> [Required work]:
Go through the records and report each line holding the string "الناقل".

[Records drawn from a dataset]
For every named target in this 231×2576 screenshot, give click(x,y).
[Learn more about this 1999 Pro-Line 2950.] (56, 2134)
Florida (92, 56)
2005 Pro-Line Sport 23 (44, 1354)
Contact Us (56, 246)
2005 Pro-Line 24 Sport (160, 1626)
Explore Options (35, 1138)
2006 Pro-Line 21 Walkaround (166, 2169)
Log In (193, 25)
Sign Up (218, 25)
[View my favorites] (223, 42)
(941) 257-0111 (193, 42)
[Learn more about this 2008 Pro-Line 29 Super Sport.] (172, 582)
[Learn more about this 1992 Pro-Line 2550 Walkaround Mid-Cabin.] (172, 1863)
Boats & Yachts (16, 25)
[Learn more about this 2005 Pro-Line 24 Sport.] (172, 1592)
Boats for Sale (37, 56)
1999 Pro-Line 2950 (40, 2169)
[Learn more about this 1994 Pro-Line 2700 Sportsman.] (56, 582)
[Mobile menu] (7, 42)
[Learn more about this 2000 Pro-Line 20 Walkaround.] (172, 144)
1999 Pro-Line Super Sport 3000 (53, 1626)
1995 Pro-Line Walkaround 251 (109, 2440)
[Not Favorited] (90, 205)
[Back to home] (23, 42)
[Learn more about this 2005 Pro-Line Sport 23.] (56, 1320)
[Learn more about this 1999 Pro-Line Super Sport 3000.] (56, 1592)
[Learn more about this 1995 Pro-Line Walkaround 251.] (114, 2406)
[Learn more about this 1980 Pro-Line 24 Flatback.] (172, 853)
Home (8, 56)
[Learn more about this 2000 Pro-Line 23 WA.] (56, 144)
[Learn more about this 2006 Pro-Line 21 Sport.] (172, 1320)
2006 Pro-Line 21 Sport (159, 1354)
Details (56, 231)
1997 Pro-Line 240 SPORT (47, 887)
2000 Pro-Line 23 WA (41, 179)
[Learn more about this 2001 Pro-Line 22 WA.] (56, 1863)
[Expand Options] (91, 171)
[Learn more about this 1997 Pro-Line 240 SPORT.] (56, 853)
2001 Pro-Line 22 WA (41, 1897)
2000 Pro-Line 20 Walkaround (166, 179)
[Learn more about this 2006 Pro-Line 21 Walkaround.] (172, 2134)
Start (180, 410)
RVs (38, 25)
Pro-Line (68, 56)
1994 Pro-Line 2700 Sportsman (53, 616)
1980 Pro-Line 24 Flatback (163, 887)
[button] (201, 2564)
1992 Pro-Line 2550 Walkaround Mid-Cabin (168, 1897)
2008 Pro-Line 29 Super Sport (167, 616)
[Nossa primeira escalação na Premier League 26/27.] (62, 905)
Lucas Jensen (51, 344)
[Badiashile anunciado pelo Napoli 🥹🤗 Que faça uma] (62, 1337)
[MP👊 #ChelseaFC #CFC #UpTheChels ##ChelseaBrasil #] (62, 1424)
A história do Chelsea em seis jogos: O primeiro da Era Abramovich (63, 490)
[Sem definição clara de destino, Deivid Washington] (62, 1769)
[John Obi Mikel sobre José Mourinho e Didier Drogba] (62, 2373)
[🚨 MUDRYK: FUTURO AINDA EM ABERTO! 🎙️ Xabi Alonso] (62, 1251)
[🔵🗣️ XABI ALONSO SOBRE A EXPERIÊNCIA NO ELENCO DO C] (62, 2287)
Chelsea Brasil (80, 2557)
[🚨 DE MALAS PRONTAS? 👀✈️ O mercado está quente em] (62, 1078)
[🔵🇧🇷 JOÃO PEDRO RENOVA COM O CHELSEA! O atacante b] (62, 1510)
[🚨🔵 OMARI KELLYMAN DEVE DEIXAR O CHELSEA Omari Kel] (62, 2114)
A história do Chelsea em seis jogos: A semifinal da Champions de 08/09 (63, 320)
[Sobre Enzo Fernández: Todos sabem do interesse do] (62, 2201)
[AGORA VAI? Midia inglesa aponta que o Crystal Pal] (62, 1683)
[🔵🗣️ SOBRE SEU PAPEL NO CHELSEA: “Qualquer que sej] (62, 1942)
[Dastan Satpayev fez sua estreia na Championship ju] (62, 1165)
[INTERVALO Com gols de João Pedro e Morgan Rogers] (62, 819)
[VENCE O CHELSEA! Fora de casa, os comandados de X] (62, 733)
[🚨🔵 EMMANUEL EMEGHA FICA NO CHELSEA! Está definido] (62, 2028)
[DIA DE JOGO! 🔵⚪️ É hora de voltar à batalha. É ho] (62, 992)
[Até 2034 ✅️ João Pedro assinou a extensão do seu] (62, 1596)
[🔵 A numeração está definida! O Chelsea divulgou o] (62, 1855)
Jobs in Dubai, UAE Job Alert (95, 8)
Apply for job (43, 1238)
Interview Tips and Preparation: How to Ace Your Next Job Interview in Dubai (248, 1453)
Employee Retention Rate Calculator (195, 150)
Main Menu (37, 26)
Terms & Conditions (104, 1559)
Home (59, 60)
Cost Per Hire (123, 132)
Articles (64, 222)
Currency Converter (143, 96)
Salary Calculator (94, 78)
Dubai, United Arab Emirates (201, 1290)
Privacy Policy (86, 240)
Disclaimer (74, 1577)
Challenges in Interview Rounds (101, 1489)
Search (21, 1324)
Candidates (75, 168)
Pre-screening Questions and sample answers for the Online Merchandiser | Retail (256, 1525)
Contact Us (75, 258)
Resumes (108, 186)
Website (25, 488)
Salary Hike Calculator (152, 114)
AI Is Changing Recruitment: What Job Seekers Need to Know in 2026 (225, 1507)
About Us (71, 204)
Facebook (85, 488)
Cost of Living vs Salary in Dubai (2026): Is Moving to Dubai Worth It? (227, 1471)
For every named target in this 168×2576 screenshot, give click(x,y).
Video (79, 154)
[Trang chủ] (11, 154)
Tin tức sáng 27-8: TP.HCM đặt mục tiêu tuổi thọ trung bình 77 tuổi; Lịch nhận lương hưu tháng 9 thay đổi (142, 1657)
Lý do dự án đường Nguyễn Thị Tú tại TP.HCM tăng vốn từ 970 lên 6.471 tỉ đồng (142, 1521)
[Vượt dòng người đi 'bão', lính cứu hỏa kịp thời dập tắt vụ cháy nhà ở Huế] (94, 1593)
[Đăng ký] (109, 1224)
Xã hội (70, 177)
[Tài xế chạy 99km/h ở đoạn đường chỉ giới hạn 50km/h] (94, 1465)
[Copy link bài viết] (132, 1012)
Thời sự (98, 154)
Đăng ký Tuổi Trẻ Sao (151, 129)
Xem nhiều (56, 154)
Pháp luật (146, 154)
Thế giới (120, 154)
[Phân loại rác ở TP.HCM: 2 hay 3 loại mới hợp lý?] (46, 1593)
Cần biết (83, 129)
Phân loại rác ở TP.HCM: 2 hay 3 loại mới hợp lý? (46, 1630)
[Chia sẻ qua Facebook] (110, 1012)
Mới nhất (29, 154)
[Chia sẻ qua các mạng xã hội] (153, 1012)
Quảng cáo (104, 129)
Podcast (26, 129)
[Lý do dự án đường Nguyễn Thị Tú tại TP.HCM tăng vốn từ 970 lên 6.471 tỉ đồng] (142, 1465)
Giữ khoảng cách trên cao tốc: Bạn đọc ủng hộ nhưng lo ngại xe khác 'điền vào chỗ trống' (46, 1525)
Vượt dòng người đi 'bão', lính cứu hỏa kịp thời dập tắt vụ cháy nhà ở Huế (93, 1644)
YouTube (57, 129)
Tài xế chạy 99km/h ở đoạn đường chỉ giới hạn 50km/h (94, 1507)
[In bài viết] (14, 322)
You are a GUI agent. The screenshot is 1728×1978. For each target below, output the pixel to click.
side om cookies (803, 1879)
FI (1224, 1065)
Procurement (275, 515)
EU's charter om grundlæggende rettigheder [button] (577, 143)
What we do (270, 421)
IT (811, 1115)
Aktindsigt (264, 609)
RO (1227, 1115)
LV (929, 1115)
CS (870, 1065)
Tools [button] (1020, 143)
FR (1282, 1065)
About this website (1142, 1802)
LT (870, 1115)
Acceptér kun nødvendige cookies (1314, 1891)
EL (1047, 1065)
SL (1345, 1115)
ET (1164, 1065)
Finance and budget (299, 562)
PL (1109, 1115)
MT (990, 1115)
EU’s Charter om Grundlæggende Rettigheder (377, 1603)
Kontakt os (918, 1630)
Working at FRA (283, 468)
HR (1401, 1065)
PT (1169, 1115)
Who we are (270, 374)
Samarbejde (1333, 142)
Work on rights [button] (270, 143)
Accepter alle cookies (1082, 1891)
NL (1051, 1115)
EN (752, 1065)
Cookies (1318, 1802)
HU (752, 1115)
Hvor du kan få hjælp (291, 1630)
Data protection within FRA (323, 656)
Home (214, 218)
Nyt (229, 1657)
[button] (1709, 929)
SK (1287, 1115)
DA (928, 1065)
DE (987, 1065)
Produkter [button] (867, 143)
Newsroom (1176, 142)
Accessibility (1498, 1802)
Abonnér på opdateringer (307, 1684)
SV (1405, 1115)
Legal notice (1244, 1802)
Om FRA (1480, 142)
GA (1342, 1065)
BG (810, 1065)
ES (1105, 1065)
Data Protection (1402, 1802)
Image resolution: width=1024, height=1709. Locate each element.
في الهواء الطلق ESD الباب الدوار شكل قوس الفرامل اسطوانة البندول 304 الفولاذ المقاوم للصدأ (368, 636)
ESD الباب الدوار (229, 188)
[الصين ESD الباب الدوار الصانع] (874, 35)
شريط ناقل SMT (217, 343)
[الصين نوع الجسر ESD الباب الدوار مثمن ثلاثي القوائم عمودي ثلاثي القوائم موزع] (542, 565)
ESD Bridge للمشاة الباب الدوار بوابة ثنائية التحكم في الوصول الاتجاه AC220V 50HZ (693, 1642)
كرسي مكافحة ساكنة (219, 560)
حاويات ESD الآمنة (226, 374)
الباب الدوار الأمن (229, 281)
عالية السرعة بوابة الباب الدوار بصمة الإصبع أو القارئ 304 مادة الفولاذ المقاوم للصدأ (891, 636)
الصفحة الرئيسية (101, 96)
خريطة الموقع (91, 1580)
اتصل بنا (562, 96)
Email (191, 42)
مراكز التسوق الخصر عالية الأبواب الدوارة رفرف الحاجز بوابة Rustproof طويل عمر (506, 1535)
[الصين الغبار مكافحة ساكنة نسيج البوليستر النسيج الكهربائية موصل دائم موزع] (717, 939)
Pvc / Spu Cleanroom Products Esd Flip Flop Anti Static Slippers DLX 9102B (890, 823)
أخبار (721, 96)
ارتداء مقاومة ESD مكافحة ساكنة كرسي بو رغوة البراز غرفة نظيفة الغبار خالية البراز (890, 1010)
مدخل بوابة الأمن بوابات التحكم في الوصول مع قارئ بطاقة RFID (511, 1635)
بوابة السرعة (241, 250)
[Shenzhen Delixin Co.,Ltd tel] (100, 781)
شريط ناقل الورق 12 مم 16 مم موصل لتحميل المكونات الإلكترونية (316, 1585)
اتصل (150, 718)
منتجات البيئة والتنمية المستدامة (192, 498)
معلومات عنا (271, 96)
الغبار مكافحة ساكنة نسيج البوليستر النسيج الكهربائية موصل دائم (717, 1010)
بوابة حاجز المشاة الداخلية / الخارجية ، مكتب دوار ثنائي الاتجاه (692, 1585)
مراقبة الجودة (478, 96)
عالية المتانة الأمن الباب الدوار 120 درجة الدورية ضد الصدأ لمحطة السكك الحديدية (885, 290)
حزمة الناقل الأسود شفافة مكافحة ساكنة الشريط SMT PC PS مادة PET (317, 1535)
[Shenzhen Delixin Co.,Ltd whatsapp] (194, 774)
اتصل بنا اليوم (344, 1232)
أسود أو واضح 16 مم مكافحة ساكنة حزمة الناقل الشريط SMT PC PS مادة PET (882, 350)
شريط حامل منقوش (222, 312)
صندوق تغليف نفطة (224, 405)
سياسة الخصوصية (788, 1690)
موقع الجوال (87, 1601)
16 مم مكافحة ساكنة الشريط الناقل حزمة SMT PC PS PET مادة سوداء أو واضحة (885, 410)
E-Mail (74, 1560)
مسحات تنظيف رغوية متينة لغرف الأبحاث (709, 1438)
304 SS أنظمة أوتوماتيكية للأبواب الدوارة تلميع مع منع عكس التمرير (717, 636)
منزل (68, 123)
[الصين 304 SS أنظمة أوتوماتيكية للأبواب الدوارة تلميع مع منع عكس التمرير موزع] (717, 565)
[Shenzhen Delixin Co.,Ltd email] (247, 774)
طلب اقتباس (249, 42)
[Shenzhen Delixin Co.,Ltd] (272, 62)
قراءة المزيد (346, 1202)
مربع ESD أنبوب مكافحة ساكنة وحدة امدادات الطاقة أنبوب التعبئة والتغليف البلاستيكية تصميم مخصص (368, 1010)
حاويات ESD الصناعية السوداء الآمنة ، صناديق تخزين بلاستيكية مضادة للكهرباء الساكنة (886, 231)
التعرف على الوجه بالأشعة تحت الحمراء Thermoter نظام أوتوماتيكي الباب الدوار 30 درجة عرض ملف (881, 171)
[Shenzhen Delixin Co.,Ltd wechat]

> [Response box]:
حزمة الناقل الأسود شفافة مكافحة ساكنة الشريط SMT PC PS مادة PET (317, 1535)
أسود أو واضح 16 مم مكافحة ساكنة حزمة الناقل الشريط SMT PC PS مادة PET (882, 350)
16 مم مكافحة ساكنة الشريط الناقل حزمة SMT PC PS PET مادة سوداء أو واضحة (885, 410)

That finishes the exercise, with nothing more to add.